= DIRECTIVE A =
Translate this sentence from the commentary on the August manufacturing index below into Spanish: "This index is a key indicator of U.S. economic activity."
= DIRECTIVE B =
Continue the commentary on the drop in the manufacturing index, below, from the point where it ends.

= PROVIDED PASSAGE =
--*--

Author: Tim Courtney
The Institute for Supply Management’s (ISM) Purchasing Managers’ Index1 declined to 49.1 percent in August, the lowest reading in more than three years.2
This index is a key indicator of U.S. economic activity. A reading of more than 50 percent indicates a manufacturing expansion, while anything below 50 percent signals a contraction of U.S. manufacturing activity, which is where we find ourselves today for the first time since 2016.3
Although this news certainly exacerbated investor concerns about a looming recession, it should not have come as a complete surprise. We have seen slowing manufacturing numbers for a couple quarters now, not only in the U.S. but across global economies such as China4 and Germany.5
As the markets continue to digest this news, there are a few key points to keep in mind:
1. Impact of the U.S.- China trade disagreement. The trade dispute between the U.S. and China6 has undeniably played a role in the manufacturing slowdown. We knew there would be costs to engaging in a trade war, and this is one of them. Of course, the hope is that the gains from this confrontation will outweigh any losses and that we will reach a long-term resolution that will be worth the short-term costs. The good news is that the U.S. is in a relatively favorable position to make these demands as the dollar remains strong compared to other emerging and international currencies. In fact, the U.S. Dollar Index7 has risen 10 percent since the trade war began in February 2018.
2. Influx of other economic data. On any given day, there is a flood of information being pumped into the markets that affects pricing. U.S. manufacturing is simply one of many factors that markets are watching. While a manufacturing contraction is certainly significant – as evidenced by the 300-point drop8 in the Dow Jones Industrial Average we saw the morning following the report’s release – it does not necessarily mean markets are going to perform poorly moving forward. Both U.S. markets and global markets have stabilized since the data release.9 As long-term investors, we should not let changing news headlines drive our investment strategy.

--*--

= AVAILABLE DATA =

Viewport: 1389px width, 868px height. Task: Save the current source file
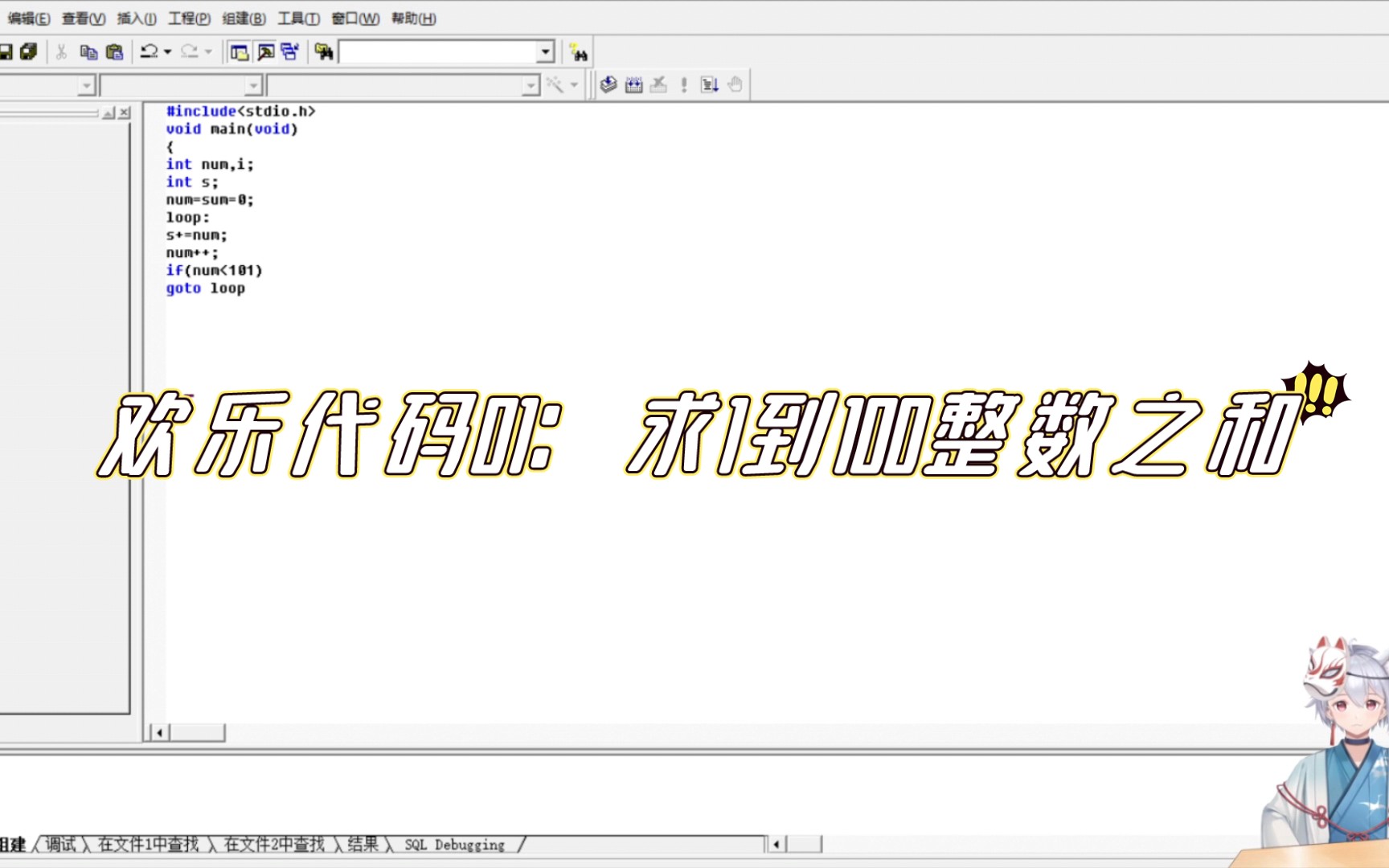pos(6,51)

--*--

= EXPECTED OUTPUT A =
Este índice es un indicador clave de la actividad económica de EE. UU.

= EXPECTED OUTPUT B =
3. This is not necessarily a precursor for recession. Often when investors see weakening economic data like the recent yield curve inversion10 or manufacturing contraction, they overreact and think it’s the beginning of the end or that we are heading into a recession. Oil markets had their own overreaction the day following the attack on Saudi oil operations.11 While a recession is certainly a possibility, history suggests it is far from guaranteed. The last time U.S. manufacturing contracted in August 2016,12 markets were negative, but we did not tip into a recession. Today, we again find ourselves in a position where markets aren’t doing too well. The S&P 500 is up only about 4 percent over the last year9 and the MSCI EAFE Index13 is down about 1 percent over the same timeframe. Markets have likely already priced some of this in.
For now, it remains unclear what the recent manufacturing contraction could indicate about the future health of the U.S. economy. That is the nature of investing — making informed decisions during times of uncertainty. In the long run, we should be rewarded for taking on uncertainty and remaining invested in the market.
1. Investopedia –
ISM Manufacturing Index definition
2. CNN Business – American manufacturing contracted. Here’s what comes next
3. CNBC.com – US manufacturing contracts for the first time in three years
4. South China Morning Post – China’s manufacturing activity remains sluggish in June as higher US tariffs kick in
5. Trading Economics – Germany Manufacturing PMI
6. BBC News – A quick guide to the US-China trade war
7. MarketWatch – U.S. Dollar Index (DXY)
8. Yahoo! Finance – Dow Jones Industrial Average
10. Business Insider – The yield curve is inverted. Here's what that means, and what the implications are for the economy
11. The Economic Times – Saudi oil attack: Where are we a week on and what happens next?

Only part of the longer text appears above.